Beavers and boars: a wild animal update

Badgers

Deer

Cormorants

Beaver

Wild boar

I wrote early last year about the range of threats facing wild animals in Britain (see The Dignity of Wild Animals). Sad to say, while we coo and fuss over the seasonal arrival of charming migratory birds like the swallow (and some may use them as tell-tales of the state of our ecology), we still have it in for the native animals that stay put and inconvenience us by their presence. We are no closer to working out how we can coexist, seeing always wild animals as a threat and rarely ever an opportunity.

Everything is about study, consultation and caution. This is admirable in its own way, but paralysis can come from over-analysis. Sometimes it is used to delay or avoid difficult decision-making: often a consultation can appear to restrict potential outcomes; and there have been failures to recognise the critical message of a study, or even recognising that a study just doesn’t add anything more to the overall picture.

Badgers

Each of these contentions has some basis in what has happened over the last year. For instance, the study of badgers as a source of transmission of TB to livestock continues, with a recent report showing that one in seven of the badgers killed in road traffic accidents was a carrier for the disease. The report concluded that were no conclusions to be made – a refreshing honesty, but what were they hoping for? At least the trial culling of badgers is still suspended, but I wonder if anyone was prosecuted for using a road vehicle as a lethal weapon in killing a protected wild animal?

Wild deer

The wild deer consultation has been and gone, and an action plan for management in England has appeared. Foremost in that action plan is that DEFRA will continue to fund the Deer Initiative for at least another three years. The Deer Initiative was established in 1995 with a primary role to “reduce the adverse environmental and economic impact of wild deer”. DEFRA itself will seek alteration of the Deer Act 1991 to facilitate the use of a range of weaponry in culling. A particularly nasty image is conjured up by the need to clarify the Deer Act, so that shooting deer from a vehicle whilst the engine is running, or the vehicle is in motion, is prohibited.
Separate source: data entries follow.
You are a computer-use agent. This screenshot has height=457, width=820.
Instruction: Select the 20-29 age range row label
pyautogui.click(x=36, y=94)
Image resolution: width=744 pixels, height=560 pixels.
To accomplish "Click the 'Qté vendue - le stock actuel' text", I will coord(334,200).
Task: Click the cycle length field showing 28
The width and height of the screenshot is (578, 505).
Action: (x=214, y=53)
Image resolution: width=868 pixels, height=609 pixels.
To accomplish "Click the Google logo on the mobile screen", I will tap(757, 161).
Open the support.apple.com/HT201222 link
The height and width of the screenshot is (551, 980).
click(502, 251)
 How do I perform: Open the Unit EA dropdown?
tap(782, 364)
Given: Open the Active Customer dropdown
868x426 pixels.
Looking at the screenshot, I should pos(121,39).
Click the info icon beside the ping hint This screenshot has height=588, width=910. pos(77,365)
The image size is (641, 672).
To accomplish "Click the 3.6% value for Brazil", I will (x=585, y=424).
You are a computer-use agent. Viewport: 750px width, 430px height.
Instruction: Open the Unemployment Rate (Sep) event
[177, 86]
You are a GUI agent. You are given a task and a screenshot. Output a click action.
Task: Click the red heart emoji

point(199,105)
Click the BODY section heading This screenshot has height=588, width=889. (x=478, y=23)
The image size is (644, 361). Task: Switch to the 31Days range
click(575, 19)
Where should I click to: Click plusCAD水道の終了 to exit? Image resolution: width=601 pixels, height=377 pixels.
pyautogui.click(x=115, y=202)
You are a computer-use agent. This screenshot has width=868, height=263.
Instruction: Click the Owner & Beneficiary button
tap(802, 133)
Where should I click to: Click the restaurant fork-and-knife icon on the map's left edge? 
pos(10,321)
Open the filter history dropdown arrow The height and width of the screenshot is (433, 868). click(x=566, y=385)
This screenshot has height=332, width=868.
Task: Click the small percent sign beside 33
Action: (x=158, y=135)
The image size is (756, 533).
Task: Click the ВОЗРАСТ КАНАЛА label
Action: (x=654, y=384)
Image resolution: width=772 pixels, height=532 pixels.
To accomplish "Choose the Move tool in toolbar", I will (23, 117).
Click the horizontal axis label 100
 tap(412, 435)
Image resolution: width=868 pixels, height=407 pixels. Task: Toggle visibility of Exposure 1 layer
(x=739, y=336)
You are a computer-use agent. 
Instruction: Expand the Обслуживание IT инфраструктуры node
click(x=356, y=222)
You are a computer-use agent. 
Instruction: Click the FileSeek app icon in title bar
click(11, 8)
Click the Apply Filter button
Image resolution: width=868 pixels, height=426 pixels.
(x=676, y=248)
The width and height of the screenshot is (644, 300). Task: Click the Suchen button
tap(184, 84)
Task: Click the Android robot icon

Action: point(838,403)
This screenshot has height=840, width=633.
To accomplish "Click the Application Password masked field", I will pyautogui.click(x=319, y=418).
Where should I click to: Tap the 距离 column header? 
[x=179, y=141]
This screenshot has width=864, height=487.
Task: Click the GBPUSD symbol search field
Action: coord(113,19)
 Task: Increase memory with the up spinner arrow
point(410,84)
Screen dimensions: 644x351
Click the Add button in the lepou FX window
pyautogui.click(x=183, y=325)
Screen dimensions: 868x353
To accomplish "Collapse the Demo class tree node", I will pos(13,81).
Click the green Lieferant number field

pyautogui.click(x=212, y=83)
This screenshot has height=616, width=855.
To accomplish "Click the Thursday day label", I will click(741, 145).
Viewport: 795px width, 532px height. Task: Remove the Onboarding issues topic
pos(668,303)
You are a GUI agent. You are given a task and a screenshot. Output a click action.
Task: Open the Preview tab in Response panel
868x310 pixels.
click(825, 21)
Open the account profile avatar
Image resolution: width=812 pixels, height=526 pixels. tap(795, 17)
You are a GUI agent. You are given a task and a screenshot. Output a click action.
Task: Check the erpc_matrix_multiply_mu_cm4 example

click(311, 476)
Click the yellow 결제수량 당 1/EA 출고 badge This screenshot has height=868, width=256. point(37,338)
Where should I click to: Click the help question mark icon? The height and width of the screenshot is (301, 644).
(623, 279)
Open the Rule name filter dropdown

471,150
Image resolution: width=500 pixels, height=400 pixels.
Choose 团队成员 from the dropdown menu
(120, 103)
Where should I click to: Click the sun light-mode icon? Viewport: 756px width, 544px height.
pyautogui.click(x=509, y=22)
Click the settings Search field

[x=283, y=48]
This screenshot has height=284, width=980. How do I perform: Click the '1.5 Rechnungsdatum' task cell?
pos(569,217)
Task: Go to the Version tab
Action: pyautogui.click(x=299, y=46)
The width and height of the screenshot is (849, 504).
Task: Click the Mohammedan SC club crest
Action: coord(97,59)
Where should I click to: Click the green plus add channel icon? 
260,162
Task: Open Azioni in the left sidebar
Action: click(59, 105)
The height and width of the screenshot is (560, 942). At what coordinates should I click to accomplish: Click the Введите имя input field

What I find underwhelming about this action plan is that it still lacks a recognition of, or proposes any action, to give wild deer a right to space where they can exhibit their natural behaviour. It’s all about management of threats, and the only opportunity is in the use of carcasses, arising from management control, for food. Thus the action plan says that consideration will be given to amending Game Acts to allow the sale of venison throughout the year. The Forestry Commission – who have the potential of a large woodland estate that is the natural home for deer – is tasked in the action plan to “share their experience in deer carcass handling, and larder design and use”. Perhaps we should consider what the expression “fair game” really means. The Forestry Commission has this year made some remarkable commitments to the future of ancient woodland in England. They should also make a commitment to the lives of wild animals that are part of the community of an ancient woodland.

Cormorants

The controversy over the culling of cormorants is a game of numbers and identity. The culling hit the news again at the end of August when Government invited license applications for a second culling season in a row set at 3,000 birds. Although only 1,200 out of the maximum of 3,000 were reported to have been shot in the last season (September 04 to April 05), this in itself was a large increase on the previous cull limit of 500 birds. The vehemence with which the angling community appears to regard cormorants suggests that the full 3,000 limit for the next season (September 05 to April 06) is likely to be killed. I guess we really need to question why cormorants have become such a threat and what the culling will achieve.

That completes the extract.